Zgodził się Pan zagrać u debiutanta…
Dla aktora pierwszym komunikatem o reżyserze jest scenariusz. To o czym i w jaki sposób zamierza opowiadać. W wypadku scenariusza autorskiego ten komunikat zawiera dodatkowe informacje. Właściwie podejmuję decyzję na podstawie tych pierwszych komunikatów. Naturalnie rozmowa po lekturze scenariusza potwierdza lub nie, słuszność naszych przypuszczeń.
Czy ta rola wymagała od Pana poznania środowiska policyjnego?
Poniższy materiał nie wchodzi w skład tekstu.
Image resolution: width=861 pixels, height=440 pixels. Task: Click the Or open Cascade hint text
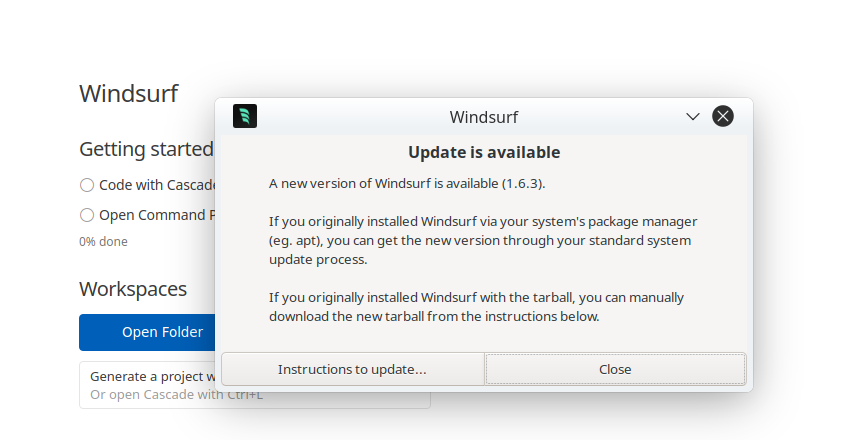click(150, 395)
Przy pewnym doświadczeniu zawodowym przygotowania nie muszą iść zbyt daleko. W każdym wypadku gramy człowieka uwikłanego w jakąś sytuację życiową. Akcja PitBulla rozgrywa się w środowisku policyjnym, a więc należy zadbać o to, żeby wszystko co charakteryzuje tych ludzi było bardzo prawdziwe. Mam na myśli obcowanie ze sprzętem takim jak, broń, radiostacja i.t.p. Mamy tu również do czynienia ze slangiem, który trzeba sobie oczywiście w pewnym stopniu przyswoić. Przed zdjęciami obejrzałem film dokumentalny „Prawdziwe Psy”. Bardzo mi to pomogło.
Które ze scen były najtrudniejsze, najmniej przyjemne?
Zdjęcia robiliśmy przeważnie nocami. Duża dawka nocnych zdjęć nie należy do przyjemności, jeżeli w ciągu dnia ma się sporo obowiązków. Niektóre obiekty n.p. prosektorium nie były miejscami, w których chętnie się przebywa.
Czy PitBull jest filmem sensacyjnym?
Urok i trudność tego, co robimy polega na prawdziwym pokazaniu kawałka życia szeregowego pracownika najniższego szczebla policji kryminalnej. Nie graliśmy filmu o „policjantach i złodziejach”. Staraliśmy się pokazać prawdziwych ludzi operujących w najbrudniejszych rejonach ludzkiego życia. Nie są to kryształowi przedstawiciele społeczeństwa. Mają sporo grzechów na sumieniu, a życie plącze im się w rożny sposób. Po przeczytaniu scenariusza odniosłem wrażenie, że zanurzę się w czarnych kolorach.